Source [Atlantico] : Dans son nouveau livre, Chaos, Stéphane Rozès analyse les causes de la défiance des peuples envers leurs élites et celles de la montée des extrêmes. Loin de défendre des intérêts nationaux, les technocrates qui nous gouvernent légitiment des décisions prises ailleurs et par d’autres, et bafouent l’idéal démocratique dont ils se réclament.
Causeur. Le titre de votre nouveau livre, Chaos, a de quoi inquiéter venant d’un observateur averti tel que vous, ancien sondeur et conseiller de présidents. Alors qu’on nous a vendu pendant des décennies la mondialisation comme un facteur de paix et l’Europe comme l’avenir des nations, la construction européenne ne fait plus rêver et la mondialisation fait revenir la guerre sur le devant de la scène. Pourquoi ?
Stéphane Rozès. Nos dirigeants ont simplement oublié l’essentiel et ont cru pouvoir substituer au politique et à ses aléas l’économique et ses process maîtrisés. Ils ont juste oublié que ce sont les peuples qui font l’histoire. Les communautés humaines ne sont pas mues fondamentalement par la prospérité, mais par la volonté de maîtriser collectivement leur destin. Chacune d’entre elles a une façon singulière d’être au monde, de penser et de faire. Chaque peuple est habité par un imaginaire commun qui lui permet de s’approprier le réel au travers de représentations, de symboles, d’institutions. Cela lui permet d’intégrer les changements. D’où le sous-titre de mon livre « Essai sur l’imaginaire des peuples ». C’est cet imaginaire, fonctionnant comme un véritable creuset culturel, qui crée le commun et le génie particulier de chaque peuple. C’est lui qui fait tenir ensemble les hommes.
Est-ce que ce sont les atteintes à ces imaginaires qui engendrent le chaos identitaire que nous connaissons ?
Pour moi, l’existence d’une civilisation s’explique par une forme de cohérence entre l’imaginaire des peuples et la façon dont ceux-ci participent à la marche du monde. En revanche, si on constate une déconnexion, si les peuples ont le sentiment de ne plus avoir de choix, ils sont alors rattrapés par des archaïsmes anthropologiques où l’on se rassure sur ce que l’on est en s’affrontant à l’autre. L’interdépendance entre les peuples, que les fondateurs de l’Union européenne voyaient comme une garantie de la paix, ne suffit pas à éviter la violence et la guerre, si ces peuples ont le sentiment d’être dépossédés de toute prise sur leur avenir.

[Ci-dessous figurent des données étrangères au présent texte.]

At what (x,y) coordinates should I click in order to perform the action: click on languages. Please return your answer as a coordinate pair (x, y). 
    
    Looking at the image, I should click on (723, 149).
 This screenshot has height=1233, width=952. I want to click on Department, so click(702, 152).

Comment décririez-vous l’imaginaire français ?
Notre pays a toujours été un archipel. Nous sommes un cul-de-sac du continent européen, une queue de comète de fins d’invasions diverses (Celtes, Latins, Germains…). Néanmoins, la France a été un pays où l’on se sédentarise. Pour faire tenir un territoire aux populations disparates, le pays a très vite eu une relation transcendante au pouvoir. C’est la verticalité du politique qui a fait office de structure partagée. D’où le fait qu’en France, le président de la République ne peut être normal, car il est censé incarner le pays et pas en être le simple gestionnaire et administrateur en chef. Cette exigence de dépassement pèse aussi sur le peuple. Ainsi le citoyen français n’est pas l’expression de ses intérêts ou de ses origines. C’est au contraire sa capacité à se détacher de ses singularités initiales qui lui confère l’accès réel à la citoyenneté. Voilà pourquoi, en France, la passion politique est centrale. Pour définir la direction dans laquelle nous devons aller ensemble, il faut articuler deux priorités : la dénaturalisation de nos origines et le dépassement par la projection. Sans l’un, on ne peut avoir l’autre. La place de chacun est donc garantie symboliquement par sa capacité à se projeter dans l’avenir. Voilà pourquoi la réduction de la politique à une adaptation à la globalisation imposée de l’extérieur est particulièrement destructrice chez nous et explique que nous sommes le peuple le plus déprimé d’Europe alors que nous sommes, socialement, les mieux protégés.